An intense painful, unilateral, neurological event due to an acute traumatic nerve injury affecting the upper roots or trunks of the brachial plexus.

Pathology

The injury may result in any of the following:

  • Neuropraxia
  • Axonotmesis
  • Neurontmesis

Presentation

The following are characteristic of a stinger:

  • The mechanism of injury is usually:
    • Lateral flexion of neck causing compression of the nerve
    • Lateral flexion of the neck causing traction of the nerve
    • Depression of shoulder causing traction of the nerve
  • Usually affects C5/6 nerve roots or the upper trunks of the brachial plexus.
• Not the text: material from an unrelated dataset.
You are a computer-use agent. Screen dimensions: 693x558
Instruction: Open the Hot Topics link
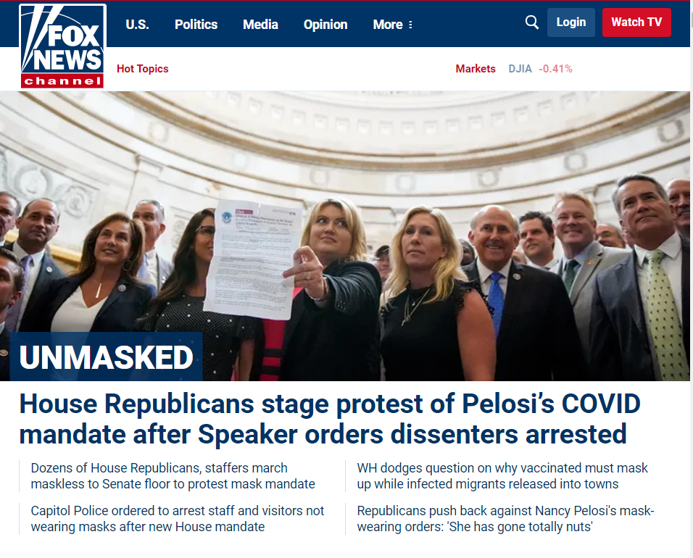tap(142, 69)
C5/6 myotomes can be assessed by resisted testing of:
    • Shoulder abduction
    • Shoulder external rotation
    • Elbow flexion
  • Sensory symptoms usually resolve within seconds
  • Motor symptoms may persist

On-field – ‘Red Flags’

The following signs and symptoms should be considered ‘red flags’:

  • Bilateral signs or symptoms
  • Midline neck pain
  • Painful neck movement
  • Blocked neck movement
  • Persistent sensory symptoms – pain or dysaesthesia
  • Significant persistent weakness

In a first presentation or in players with recurrent stingers (when the presentation is different from their usual signs or symptoms), there should be a high index of suspicion for cervical spinal injury and particular care must be taken. In these cases, the player should treated as a potential spinal injury and managed appropriately.